In thermo-chemical reduction, porous microparticles of iron oxides are reduced with green hydrogen to porous microparticles of pure iron. The thermo-chemical oxidation of the iron particles with atmospheric oxygen to iron oxide particles represents the complementary process and closes the cycle. For reduction and oxidation, the reactions and their coupling to transport processes must first be understood for individual particles. Rate determining processes are heat and mass transfer between particles and the surrounding gas phase as well as the kinetics of the heterogeneous particle surface reaction. These processes are strongly influenced by the ambient conditions (temperature, composition of the gas atmosphere) and the particle properties (particle size, porosity, etc.). Accordingly, a spatially and temporarily resolved analysis of the iron and iron oxide particles elemental composition up to the highest process temperatures at various ambient conditions is required for model validation and to improve the understanding of the processes.
In this subproject, a diagnostic method will be developed in an exploratory approach, which should enable within a probe volume of approx. 1 mm³ a time-resolved in-situ analysis of the elemental composition of iron and iron-oxide particles in flow reactors. Laser-induced plasma spectroscopy (LIBS) will be employed due to it’s in principal high sensitivity. In LIBS, focusing a pulsed laser beam onto the particle surface results in absorption of the laser light and the subsequent ablation of a quantity of mass depending for instance on the laser pulse energy. A high temperature plasma is formed from the ablated material above the particle. Continuum light is emitted during the early stage the plasma cooling process while discrete atomic lines are emitted at later times. The latter ones contain the information on the elemental composition. LIBS has been widely applied to solid surfaces while applications to particles and in particular to single particles in high temperature flows have been extremely sparse.
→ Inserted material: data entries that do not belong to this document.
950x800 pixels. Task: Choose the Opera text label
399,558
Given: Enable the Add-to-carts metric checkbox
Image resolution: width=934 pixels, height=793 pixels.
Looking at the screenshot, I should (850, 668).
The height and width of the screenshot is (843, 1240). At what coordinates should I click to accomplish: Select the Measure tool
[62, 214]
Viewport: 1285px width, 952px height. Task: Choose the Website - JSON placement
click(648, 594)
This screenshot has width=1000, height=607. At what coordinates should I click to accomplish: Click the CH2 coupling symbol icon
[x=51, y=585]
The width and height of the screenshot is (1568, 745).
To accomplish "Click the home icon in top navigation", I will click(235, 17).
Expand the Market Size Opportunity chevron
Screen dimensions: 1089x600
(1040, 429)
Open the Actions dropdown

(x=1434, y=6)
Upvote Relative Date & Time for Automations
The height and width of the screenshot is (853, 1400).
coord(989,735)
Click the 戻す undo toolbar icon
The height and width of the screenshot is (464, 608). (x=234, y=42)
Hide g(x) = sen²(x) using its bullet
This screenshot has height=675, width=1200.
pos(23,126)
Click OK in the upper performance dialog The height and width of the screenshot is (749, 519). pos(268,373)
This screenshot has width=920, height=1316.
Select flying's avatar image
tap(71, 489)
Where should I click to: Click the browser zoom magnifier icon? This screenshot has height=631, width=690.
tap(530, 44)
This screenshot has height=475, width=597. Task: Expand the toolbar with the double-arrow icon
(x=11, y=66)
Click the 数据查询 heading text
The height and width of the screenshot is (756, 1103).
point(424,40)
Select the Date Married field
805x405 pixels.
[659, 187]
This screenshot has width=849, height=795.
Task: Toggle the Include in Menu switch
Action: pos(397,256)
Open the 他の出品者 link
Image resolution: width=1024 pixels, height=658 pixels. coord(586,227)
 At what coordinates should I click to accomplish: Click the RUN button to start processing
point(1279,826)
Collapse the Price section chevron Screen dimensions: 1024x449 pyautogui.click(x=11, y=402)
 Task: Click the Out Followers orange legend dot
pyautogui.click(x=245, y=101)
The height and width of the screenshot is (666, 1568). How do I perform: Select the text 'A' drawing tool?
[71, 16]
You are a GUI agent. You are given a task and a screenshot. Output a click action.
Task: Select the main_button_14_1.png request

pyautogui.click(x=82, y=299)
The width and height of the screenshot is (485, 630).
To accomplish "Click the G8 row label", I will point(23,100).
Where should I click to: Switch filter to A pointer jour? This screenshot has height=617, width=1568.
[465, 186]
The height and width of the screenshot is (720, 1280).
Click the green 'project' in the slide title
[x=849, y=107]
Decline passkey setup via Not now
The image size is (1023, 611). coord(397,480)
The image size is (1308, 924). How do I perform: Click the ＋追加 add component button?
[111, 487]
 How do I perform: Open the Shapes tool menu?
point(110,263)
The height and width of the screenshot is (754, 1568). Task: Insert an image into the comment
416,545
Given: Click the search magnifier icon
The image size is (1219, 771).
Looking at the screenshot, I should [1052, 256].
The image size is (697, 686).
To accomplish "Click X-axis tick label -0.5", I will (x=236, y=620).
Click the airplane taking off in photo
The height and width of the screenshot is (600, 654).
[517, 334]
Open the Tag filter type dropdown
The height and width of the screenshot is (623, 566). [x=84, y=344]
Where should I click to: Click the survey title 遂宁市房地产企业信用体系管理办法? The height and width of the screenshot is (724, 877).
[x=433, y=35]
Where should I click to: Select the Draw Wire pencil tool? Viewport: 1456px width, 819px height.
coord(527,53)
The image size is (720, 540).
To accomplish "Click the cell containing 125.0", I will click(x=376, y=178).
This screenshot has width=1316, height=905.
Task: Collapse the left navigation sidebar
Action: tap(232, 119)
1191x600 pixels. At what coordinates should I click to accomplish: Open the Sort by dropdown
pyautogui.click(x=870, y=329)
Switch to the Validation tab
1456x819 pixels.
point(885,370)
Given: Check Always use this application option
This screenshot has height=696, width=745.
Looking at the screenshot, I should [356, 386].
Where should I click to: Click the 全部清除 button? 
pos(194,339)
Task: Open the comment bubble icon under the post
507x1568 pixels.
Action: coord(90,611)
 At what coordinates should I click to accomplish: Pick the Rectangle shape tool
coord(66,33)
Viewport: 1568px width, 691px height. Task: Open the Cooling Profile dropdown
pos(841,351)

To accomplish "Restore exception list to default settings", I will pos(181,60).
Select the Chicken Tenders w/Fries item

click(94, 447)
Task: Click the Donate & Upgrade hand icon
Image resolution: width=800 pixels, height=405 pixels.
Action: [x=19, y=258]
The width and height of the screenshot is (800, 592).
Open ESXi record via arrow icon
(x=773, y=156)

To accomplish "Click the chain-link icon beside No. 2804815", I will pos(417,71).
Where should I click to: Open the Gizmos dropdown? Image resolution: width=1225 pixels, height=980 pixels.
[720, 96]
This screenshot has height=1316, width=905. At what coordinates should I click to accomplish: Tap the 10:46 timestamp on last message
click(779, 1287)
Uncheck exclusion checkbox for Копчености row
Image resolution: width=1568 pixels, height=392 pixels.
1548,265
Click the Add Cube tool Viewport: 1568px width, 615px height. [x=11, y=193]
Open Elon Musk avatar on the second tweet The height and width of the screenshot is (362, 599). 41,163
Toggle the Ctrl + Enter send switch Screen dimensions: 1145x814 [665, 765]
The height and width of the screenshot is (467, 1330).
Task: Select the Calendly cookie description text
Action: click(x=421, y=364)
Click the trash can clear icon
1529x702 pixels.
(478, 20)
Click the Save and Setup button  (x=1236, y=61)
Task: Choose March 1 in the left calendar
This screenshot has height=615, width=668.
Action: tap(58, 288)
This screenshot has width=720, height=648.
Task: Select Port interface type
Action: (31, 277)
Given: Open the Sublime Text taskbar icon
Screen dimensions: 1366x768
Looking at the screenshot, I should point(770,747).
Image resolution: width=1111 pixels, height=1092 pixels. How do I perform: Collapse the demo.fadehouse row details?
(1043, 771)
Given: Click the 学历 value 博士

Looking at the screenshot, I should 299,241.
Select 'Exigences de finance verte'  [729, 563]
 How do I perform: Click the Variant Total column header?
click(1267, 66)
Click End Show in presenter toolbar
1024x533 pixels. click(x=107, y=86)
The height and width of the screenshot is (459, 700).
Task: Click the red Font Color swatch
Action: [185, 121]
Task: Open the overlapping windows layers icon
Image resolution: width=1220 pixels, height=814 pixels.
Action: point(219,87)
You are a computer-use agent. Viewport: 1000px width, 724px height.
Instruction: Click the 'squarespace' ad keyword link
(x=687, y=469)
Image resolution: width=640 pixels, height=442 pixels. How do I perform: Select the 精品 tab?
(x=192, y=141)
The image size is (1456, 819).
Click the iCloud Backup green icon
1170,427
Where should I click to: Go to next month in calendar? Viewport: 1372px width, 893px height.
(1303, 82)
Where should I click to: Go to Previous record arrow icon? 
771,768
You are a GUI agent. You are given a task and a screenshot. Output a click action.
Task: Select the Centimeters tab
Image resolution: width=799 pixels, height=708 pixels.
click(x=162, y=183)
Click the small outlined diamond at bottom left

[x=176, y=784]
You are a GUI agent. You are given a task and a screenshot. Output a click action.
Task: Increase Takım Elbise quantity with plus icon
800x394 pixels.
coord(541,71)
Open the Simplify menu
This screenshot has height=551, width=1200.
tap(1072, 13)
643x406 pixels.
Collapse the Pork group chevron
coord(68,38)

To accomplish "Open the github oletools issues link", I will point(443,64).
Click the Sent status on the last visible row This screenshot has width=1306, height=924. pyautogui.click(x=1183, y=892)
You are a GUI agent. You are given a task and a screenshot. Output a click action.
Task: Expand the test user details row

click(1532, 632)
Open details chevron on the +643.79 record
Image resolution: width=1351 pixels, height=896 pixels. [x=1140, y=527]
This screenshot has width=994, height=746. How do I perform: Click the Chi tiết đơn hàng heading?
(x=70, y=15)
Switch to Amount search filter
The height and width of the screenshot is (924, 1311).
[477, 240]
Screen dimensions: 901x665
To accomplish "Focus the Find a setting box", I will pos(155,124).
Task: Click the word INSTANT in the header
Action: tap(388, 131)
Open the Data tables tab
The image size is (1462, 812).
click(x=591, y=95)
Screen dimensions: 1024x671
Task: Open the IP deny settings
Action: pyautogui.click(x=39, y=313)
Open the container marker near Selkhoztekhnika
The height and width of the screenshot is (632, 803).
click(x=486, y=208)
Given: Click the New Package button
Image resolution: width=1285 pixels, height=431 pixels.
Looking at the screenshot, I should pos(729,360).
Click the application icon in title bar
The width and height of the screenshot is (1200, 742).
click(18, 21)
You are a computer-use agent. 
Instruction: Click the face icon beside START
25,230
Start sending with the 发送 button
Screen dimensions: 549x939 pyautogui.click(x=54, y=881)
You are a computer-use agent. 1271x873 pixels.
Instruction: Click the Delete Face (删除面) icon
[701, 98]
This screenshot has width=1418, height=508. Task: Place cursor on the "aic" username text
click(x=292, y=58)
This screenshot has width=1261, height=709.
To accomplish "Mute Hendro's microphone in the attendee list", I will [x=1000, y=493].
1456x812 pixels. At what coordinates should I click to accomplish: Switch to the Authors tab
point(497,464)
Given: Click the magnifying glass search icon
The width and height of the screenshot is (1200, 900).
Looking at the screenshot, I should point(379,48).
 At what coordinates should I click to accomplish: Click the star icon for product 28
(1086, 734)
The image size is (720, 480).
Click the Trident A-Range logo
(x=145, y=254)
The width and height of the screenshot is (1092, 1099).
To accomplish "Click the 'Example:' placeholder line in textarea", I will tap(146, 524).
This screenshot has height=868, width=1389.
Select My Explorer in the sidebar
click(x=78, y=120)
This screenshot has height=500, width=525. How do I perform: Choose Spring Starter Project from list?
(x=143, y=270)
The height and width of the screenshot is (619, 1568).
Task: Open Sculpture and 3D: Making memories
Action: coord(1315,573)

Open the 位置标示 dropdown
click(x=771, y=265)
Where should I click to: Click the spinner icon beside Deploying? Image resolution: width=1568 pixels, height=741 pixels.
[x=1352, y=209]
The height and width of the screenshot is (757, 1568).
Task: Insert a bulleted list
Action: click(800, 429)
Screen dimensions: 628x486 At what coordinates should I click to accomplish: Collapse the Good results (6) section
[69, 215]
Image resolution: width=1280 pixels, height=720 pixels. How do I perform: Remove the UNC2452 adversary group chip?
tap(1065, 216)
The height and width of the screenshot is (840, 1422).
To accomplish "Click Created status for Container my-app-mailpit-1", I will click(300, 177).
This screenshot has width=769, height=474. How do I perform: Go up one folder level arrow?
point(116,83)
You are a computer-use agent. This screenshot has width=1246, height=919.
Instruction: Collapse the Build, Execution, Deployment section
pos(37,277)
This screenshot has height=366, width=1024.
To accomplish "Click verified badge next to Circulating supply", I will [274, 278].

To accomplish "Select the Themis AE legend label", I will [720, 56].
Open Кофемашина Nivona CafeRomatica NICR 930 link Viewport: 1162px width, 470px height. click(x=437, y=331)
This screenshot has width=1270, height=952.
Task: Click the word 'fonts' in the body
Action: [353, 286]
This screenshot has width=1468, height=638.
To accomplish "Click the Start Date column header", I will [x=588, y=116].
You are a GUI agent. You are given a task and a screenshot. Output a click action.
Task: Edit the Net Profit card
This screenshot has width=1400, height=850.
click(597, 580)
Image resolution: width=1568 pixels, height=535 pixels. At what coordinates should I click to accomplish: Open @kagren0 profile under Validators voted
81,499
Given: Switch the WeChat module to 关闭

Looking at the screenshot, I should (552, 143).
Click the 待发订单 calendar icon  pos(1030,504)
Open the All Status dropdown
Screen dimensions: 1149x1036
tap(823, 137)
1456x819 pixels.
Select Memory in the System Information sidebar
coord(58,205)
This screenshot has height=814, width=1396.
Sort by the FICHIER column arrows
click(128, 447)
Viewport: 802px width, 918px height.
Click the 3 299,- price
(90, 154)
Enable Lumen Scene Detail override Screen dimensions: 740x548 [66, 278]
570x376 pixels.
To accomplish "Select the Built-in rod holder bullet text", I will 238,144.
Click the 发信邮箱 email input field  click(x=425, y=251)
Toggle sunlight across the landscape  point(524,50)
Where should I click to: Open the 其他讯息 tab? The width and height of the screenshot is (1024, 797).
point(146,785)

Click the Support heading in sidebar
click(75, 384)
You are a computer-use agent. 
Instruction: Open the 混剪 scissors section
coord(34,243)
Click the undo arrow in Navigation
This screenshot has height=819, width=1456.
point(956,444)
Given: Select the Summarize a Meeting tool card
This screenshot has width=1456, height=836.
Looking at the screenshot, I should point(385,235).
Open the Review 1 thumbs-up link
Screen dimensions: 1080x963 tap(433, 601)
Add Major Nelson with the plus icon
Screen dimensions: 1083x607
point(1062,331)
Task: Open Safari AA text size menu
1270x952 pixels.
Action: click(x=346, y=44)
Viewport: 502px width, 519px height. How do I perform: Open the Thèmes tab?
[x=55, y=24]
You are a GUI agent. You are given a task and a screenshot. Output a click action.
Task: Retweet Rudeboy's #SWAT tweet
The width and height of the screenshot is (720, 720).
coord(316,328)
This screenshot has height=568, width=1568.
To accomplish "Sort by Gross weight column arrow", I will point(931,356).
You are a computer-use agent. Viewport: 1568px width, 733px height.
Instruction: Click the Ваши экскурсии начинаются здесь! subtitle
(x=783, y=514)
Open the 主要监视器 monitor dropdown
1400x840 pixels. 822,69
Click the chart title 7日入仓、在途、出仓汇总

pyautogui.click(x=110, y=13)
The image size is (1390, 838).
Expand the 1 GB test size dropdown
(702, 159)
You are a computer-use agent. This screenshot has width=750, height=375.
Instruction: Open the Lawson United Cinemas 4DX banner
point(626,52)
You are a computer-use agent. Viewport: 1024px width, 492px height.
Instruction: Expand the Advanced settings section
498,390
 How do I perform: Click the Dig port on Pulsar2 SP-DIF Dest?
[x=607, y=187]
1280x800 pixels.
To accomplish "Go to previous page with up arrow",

One reason for that is the small signal to noise ratio of the analytical signal obtained from time-resolved single-shot experiments in flow configurations.
Accordingly, the experimental parameter which might enable single-shot experiments for particle diagnostics have to identified in a parametric approach and a corresponding data evaluation scheme has to be developed. Quantitative analysis of aerosol particles by LIBS requires an analysis of the relevant physical processes, namely heat and mass transfer during the ablation, which govern the dissociation, vaporization, ionization and ultimately the atomic excitation, of analyte species. These same processes play key roles in particle-related matrix effects, affecting quantitative analysis. Particles up to ~10 µm have been analyzed by LIBS since these can be ionized. For larger particles, as relevant in Clean Circles, ionization is possible might be only possible for a fraction of the particle. Hence, the elemental analysis of particles larger than 10 µm and in particular single particles is uncharted territory and has to be explored in parametric investigations.
- Which experimental setup and which experimental parameter of the diagnostics reveal the potential to allow for single shot particle measurements?
- What is the maximum particle size that can be fully ionized, which fraction of the particle can be ionized for larger diameters, what can we learn from the elemental composition if only fractions of the particles are ionized?
- What are the best strategies to allow for a robust calibration of the LIBS system in dependence of process parameters like particle diameter, shape and morphology?
- Which data evaluation schemes do provide the most robust elemental composition information and what are the lower detection limits in single particle diagnostics? How can this be compared to the results from Mössbauer spectroscopy?
- Are there approaches which allow for a diagnostics of the particle surface only?
- How can LIBS be coupled with other diagnostics which provide simultaneous information for instance on the flow field?